Me Assadullah Durbarry, fondateur d’Ilma Foundation, estime que les nouvelles mesures de transparence et de conformité eu égard à la Waqf Act constituent une avancée importante.
Pourquoi cette réforme est-elle importante ?
Parce qu’elle intervient après une très longue période sans réforme majeure. Si je me souviens bien, la dernière modification significative de la Waqf Act remonte à 1992. Depuis lors, les attentes en matière de gouvernance, de transparence et de conformité ont profondément évolué.
Le Budget marque donc l’une des réformes les plus importantes du cadre juridique des waqfs depuis plus de trente ans.
Pouvez-vous expliquer au citoyen lambda ce qui est prévu dans le Budget ?
Le Gouvernement propose notamment de renforcer les pouvoirs du Board of Waqf Commissioners, d’imposer des obligations de tenue de registres, de créer un registre des bénéficiaires effectifs et d’introduire des mécanismes de contrôle et de sanctions administratives.
L’objectif est de renforcer la transparence et de protéger l’intégrité du secteur.

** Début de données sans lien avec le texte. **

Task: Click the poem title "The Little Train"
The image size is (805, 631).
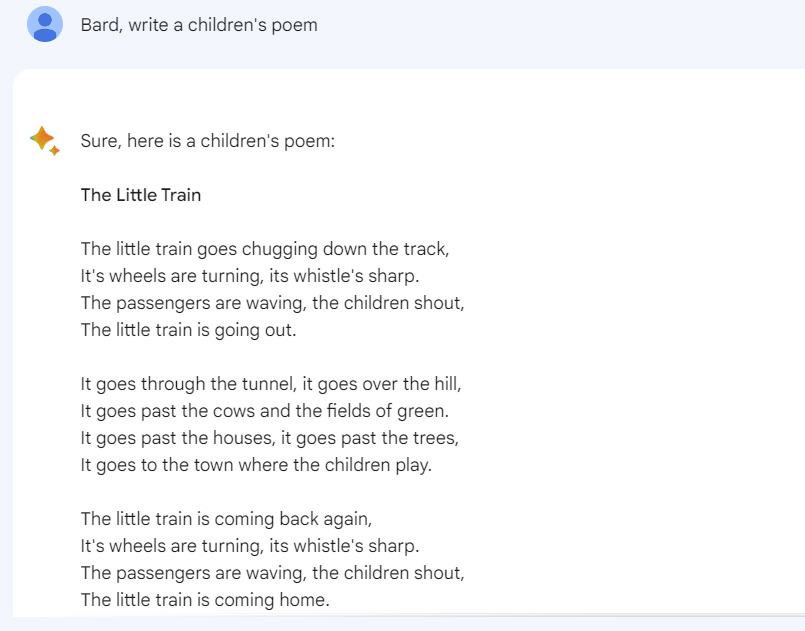Action: click(141, 195)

Quid de la restriction de l’utilisation du terme « waqf » ?
Le mot « waqf » inspire confiance. Le public doit pouvoir avoir l’assurance qu’une organisation qui se présente comme un waqf est effectivement reconnue et soumise à un cadre de supervision approprié. C’est le même principe qui justifie les restrictions applicables à des termes tels que « banque », « assurance » ou « fonds d’investissement ». Cette mesure contribue à protéger l’institution contre les abus et les risques de confusion.

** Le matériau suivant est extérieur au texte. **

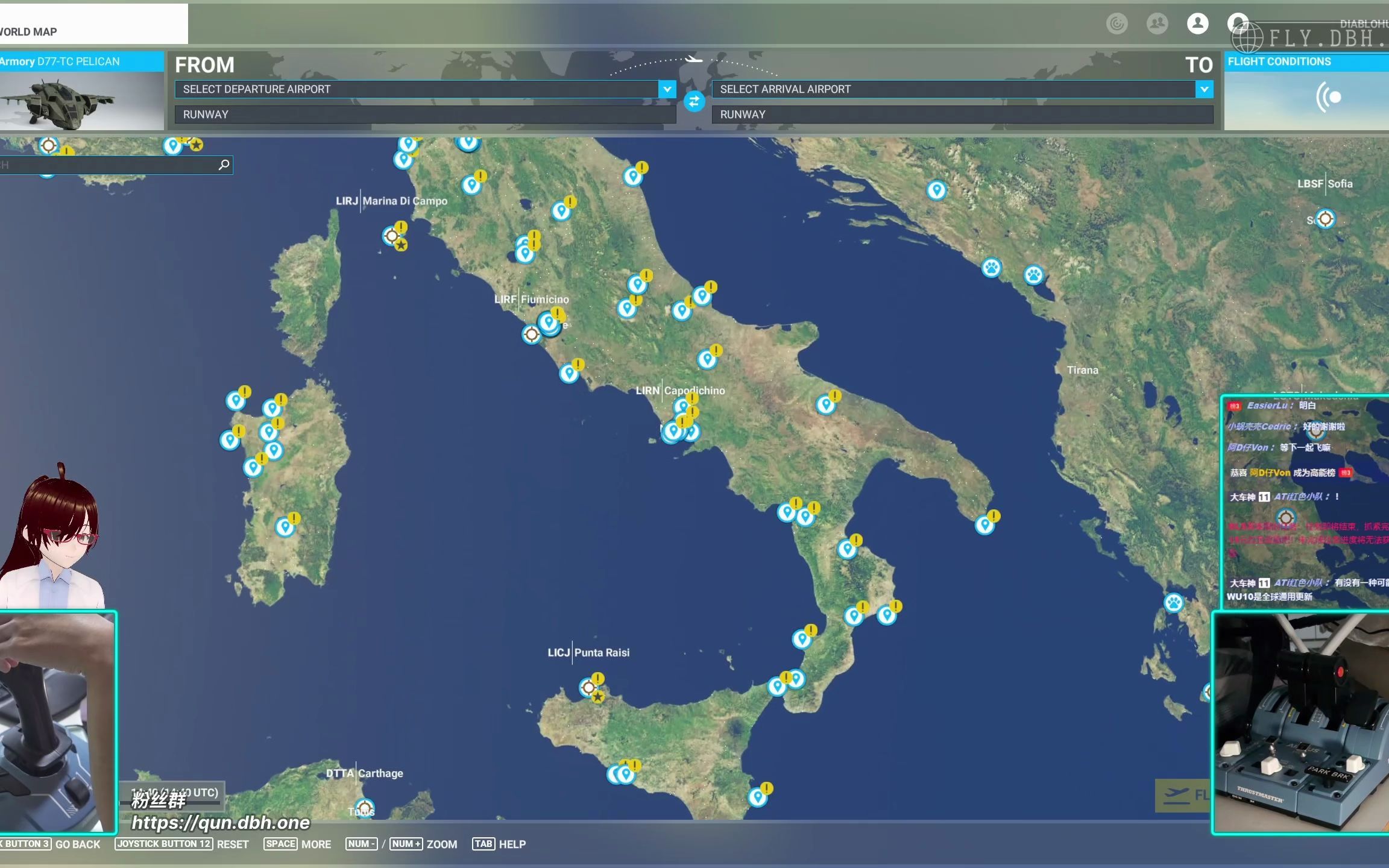Select the LICJ Punta Raisi airport marker
This screenshot has height=868, width=1389.
(x=588, y=687)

Est-ce une mauvaise nouvelle pour la communauté musulmane ?
Bien au contraire. La transparence et la bonne gouvernance ne sont pas des menaces pour les waqfs ; elles constituent leur meilleure protection.

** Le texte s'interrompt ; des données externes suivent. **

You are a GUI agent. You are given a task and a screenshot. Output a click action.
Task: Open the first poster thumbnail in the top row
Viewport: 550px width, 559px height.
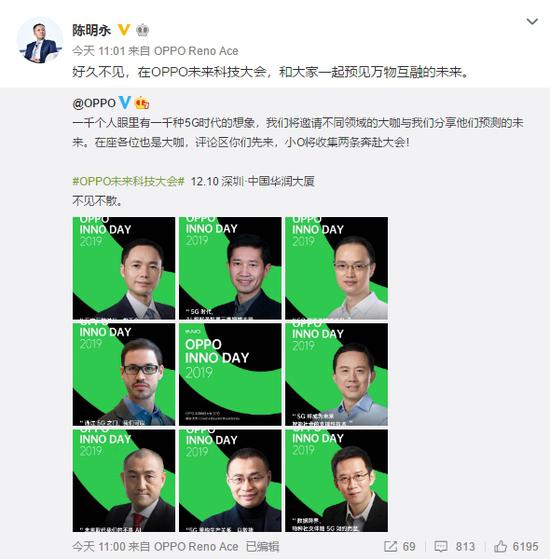[x=124, y=268]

Il est également important de rappeler qu’en droit musulman, le waqf n’appartient ni au waqif (le fondateur) ni au mutawalli. Le mutawalli est simplement l’administrateur chargé d’exécuter les volontés du waqif telles qu’elles figurent dans le waqf nama, l’acte constitutif du waqf.
Une question mérite d’ailleurs d’être posée : combien de mutawallis ont réellement pris le temps de lire le waqf nama avant d’accepter leurs fonctions ?
Aujourd’hui, beaucoup associent automatiquement les waqfs aux mosquées. Pourtant, dans bien des cas, la mosquée n’est que le bénéficiaire du waqf. Le waqf lui-même demeure une institution juridique distincte qui doit être administrée conformément aux intentions de son fondateur.
Aujourd’hui, beaucoup associent automatiquement les waqfs aux mosquées.
Ces réformes vont-elles dans la bonne direction ?
Oui. Dans le document de réflexion Modernising Waqf Governance in Mauritius, publié en 2025 par la Fondation Ilma, la transparence, le renforcement de la gouvernance ainsi que la conformité aux exigences AML/CFT figuraient déjà parmi les réformes prioritaires à court terme.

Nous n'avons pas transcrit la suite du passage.